15:27:06 [anssik]: gdti: when you talk about something like async/await available in Wasm, would that help your project?
15:28:14 [anssik]: tq: WebLLM runs ABCD queued in WebGPU queue, there could be a point where we want to say we'd like to have a JS calls on to Wasm but within Wasm we have graph interpreted that must wait for GPU memory before continuing
15:28:33 [anssik]: ... that synchronization happens within Wasm
15:29:16 [anssik]: ... if there's a way to specify here's Wasm buffer Wasm queue is another way to solve the problem
15:29:16 [anssik]: q`?
15:29:17 [anssik]: q?
15:29:24 [anssik]: ack RafaelCintron
15:29:39 [anssik]: RafaelCintron: thanks you for joining the work and all the good work!

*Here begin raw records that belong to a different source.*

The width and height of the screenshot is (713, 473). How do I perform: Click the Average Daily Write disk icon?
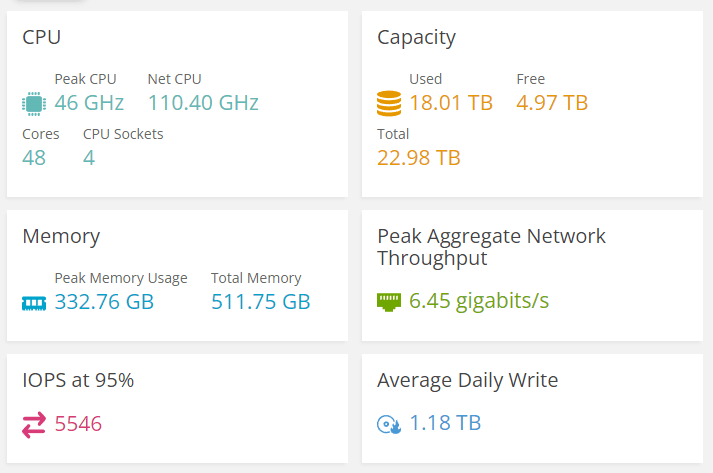pyautogui.click(x=389, y=424)

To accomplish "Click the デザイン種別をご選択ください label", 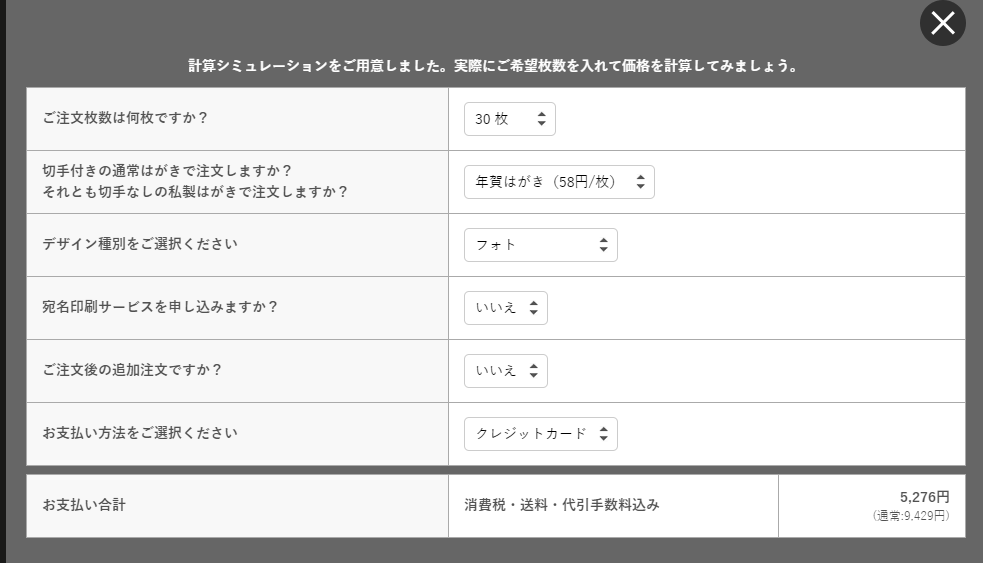I will (x=140, y=244).
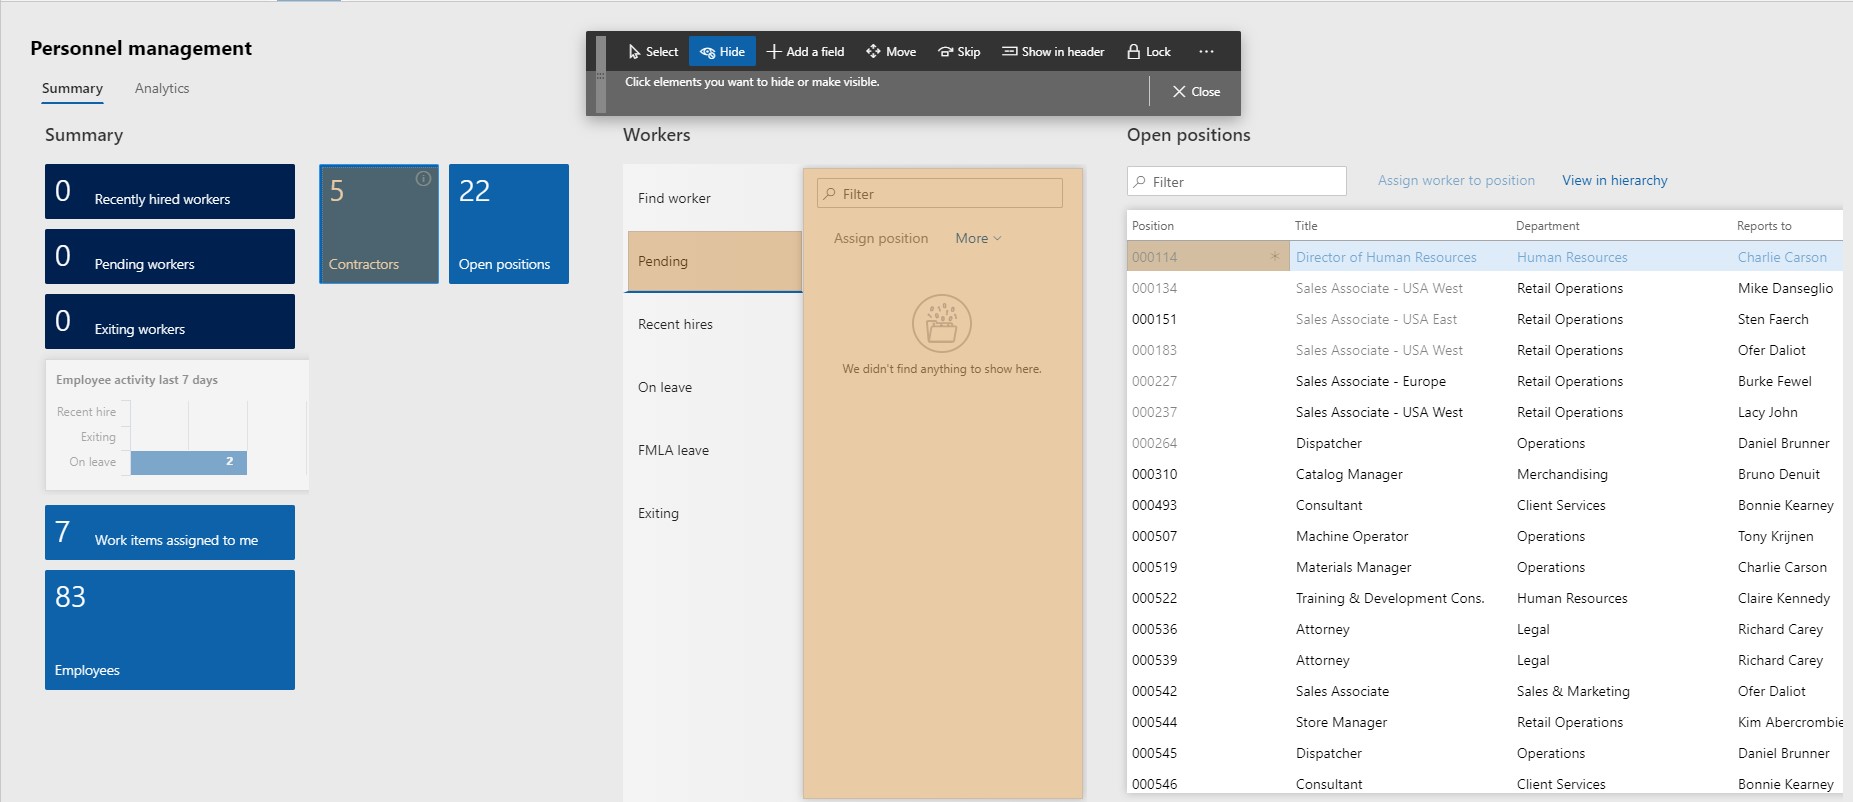Open the ellipsis overflow menu in toolbar
This screenshot has height=802, width=1853.
[1206, 52]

15:29:54 [anssik]: ... there are multiple places in the stack where async happens, Wasm and JS boundary is one
15:30:29 [anssik]: ... another is between process that runs JS and it has to queue things to talk to CUDA others, that must be async
15:30:41 [anssik]: ... third is between CPU and others like GPU
15:31:11 [anssik]: ... prototyping in Chromium is interop between WebGPU and WebNN so you can have a shared queue
15:31:23 [anssik]: ... we hope it will solve these WebNN-WebGPU interop issues
15:31:36 [anssik]: tq: that'd be definitely helpful
15:31:58 [anssik]: RafaelCintron: for serialization formats, WebNN has tried to stay away
15:32:20 [anssik]: ... there are too many serialization formats
15:32:50 [anssik]: ... web developers can create their own serialization format and convert that to WebNN and back, this is done today for ONNX and others
15:33:17 [anssik]: tq: we don't need a standard format necessarily, it is a cost of implementation issue
15:33:35 [anssik]: ... most Wasm based implementation need to implement their on WebNN backend
15:34:02 [anssik]: ... e.g. TVM will need to implement its own JSON format, compiler will need to generate that
15:34:09 [anssik]: ... most frameworks will have to do the same
15:34:17 [anssik]: ... a common library to do that would be useful
15:34:52 [anssik]: RafaelCintron: you can use ONNX Runtime for Web, others are also available, maybe we as a group can write a helper library that can evolve independent of the browser
15:34:54 [anssik]: q?
15:35:09 [Ningxin_Hu]: q+
15:35:13 [anssik]: ack Ningxin_Hu
15:35:26 [anssik]: Ningxin_Hu: thanks tq for an awesome introduction!
15:35:47 [anssik]: ... re serialization, we discussed how to ship a model, we are shipping JS code that carries weights
15:36:11 [anssik]: ... is there any way to adapt to other environments that generate the code? With WebNN you can generate the code
15:36:22 [anssik]: tq: I think instead of generating JSON you generate JS instead
15:36:32 [anssik]: ... that could be possible and we could do that, a good idea!
15:36:46 [anssik]: ... we didn't think about that
15:36:47 [anssik]: q?
15:37:46 [anssik]: anssik: top things for the WG to do tq?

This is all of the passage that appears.